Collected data
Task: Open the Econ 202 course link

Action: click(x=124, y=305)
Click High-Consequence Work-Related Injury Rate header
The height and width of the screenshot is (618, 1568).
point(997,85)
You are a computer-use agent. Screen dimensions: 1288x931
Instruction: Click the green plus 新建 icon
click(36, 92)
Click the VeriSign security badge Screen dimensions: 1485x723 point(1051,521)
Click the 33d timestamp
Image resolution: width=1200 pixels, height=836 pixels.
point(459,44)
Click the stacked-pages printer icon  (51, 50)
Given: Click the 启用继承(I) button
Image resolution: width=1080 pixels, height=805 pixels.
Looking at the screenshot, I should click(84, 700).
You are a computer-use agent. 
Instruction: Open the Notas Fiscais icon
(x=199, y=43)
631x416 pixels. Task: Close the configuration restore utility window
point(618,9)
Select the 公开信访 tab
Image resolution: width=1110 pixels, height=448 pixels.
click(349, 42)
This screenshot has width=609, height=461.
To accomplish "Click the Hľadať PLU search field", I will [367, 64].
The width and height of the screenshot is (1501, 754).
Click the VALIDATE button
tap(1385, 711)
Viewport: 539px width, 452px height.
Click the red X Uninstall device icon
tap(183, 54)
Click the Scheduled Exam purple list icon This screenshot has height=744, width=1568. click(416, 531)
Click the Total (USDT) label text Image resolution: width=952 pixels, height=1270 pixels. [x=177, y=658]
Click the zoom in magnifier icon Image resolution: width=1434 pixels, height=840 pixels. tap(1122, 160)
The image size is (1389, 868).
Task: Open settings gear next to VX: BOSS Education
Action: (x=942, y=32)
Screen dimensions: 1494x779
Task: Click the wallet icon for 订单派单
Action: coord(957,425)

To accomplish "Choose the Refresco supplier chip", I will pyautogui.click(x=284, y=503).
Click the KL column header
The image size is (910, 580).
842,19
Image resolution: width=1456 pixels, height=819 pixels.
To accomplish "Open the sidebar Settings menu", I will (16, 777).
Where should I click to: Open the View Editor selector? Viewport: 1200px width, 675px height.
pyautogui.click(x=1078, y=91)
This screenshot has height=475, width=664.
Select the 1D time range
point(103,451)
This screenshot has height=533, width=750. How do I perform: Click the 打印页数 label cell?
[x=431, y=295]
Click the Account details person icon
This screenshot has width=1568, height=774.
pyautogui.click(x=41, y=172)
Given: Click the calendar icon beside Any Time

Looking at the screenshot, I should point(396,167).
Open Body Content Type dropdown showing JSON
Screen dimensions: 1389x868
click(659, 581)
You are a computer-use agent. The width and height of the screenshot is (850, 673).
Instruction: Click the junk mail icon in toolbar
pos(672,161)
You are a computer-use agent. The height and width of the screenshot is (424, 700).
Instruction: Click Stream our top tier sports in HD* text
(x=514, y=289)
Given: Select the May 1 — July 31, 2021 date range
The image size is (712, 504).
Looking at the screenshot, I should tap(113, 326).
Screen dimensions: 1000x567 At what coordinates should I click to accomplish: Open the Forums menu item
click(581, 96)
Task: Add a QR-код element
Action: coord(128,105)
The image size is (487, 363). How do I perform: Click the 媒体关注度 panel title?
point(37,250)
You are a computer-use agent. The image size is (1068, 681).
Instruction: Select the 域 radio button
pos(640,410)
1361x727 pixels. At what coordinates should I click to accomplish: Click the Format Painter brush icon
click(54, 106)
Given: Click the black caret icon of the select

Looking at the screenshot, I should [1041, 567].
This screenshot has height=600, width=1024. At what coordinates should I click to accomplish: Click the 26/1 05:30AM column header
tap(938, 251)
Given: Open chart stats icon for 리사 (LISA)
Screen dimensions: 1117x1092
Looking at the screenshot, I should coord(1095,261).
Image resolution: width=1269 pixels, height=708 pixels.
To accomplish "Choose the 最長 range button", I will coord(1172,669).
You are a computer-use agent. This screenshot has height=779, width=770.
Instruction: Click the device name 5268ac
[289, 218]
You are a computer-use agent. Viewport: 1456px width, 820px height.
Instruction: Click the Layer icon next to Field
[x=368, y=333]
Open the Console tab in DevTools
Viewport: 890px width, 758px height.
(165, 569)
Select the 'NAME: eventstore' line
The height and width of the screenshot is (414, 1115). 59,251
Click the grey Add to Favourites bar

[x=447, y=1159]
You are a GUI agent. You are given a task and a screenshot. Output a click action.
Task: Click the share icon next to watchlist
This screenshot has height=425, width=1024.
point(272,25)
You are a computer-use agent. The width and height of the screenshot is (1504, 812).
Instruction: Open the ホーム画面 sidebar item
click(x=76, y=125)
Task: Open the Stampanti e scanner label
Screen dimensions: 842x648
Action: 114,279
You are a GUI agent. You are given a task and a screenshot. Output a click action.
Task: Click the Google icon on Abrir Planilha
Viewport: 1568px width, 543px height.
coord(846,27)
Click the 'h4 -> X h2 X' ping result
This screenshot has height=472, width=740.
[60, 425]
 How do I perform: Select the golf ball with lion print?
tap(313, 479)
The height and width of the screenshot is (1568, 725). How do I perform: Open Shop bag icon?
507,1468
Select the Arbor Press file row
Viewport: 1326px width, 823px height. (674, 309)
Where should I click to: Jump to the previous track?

- [What needs to be done] Word for word, output the lines of the data from its first line through the line where "Image resolution: width=1456" appears, and stop there.

- [Solution for this problem]
Task: Open the Econ 202 course link

Action: click(x=124, y=305)
Click High-Consequence Work-Related Injury Rate header
The height and width of the screenshot is (618, 1568).
point(997,85)
You are a computer-use agent. Screen dimensions: 1288x931
Instruction: Click the green plus 新建 icon
click(36, 92)
Click the VeriSign security badge Screen dimensions: 1485x723 point(1051,521)
Click the 33d timestamp
Image resolution: width=1200 pixels, height=836 pixels.
point(459,44)
Click the stacked-pages printer icon  (51, 50)
Given: Click the 启用继承(I) button
Image resolution: width=1080 pixels, height=805 pixels.
Looking at the screenshot, I should click(84, 700).
You are a computer-use agent. 
Instruction: Open the Notas Fiscais icon
(x=199, y=43)
631x416 pixels. Task: Close the configuration restore utility window
point(618,9)
Select the 公开信访 tab
Image resolution: width=1110 pixels, height=448 pixels.
click(349, 42)
This screenshot has width=609, height=461.
To accomplish "Click the Hľadať PLU search field", I will [367, 64].
The width and height of the screenshot is (1501, 754).
Click the VALIDATE button
tap(1385, 711)
Viewport: 539px width, 452px height.
Click the red X Uninstall device icon
tap(183, 54)
Click the Scheduled Exam purple list icon This screenshot has height=744, width=1568. click(416, 531)
Click the Total (USDT) label text Image resolution: width=952 pixels, height=1270 pixels. [x=177, y=658]
Click the zoom in magnifier icon Image resolution: width=1434 pixels, height=840 pixels. tap(1122, 160)
The image size is (1389, 868).
Task: Open settings gear next to VX: BOSS Education
Action: (x=942, y=32)
Screen dimensions: 1494x779
Task: Click the wallet icon for 订单派单
Action: coord(957,425)

To accomplish "Choose the Refresco supplier chip", I will pyautogui.click(x=284, y=503).
Click the KL column header
The image size is (910, 580).
842,19
Image resolution: width=1456 pixels, height=819 pixels.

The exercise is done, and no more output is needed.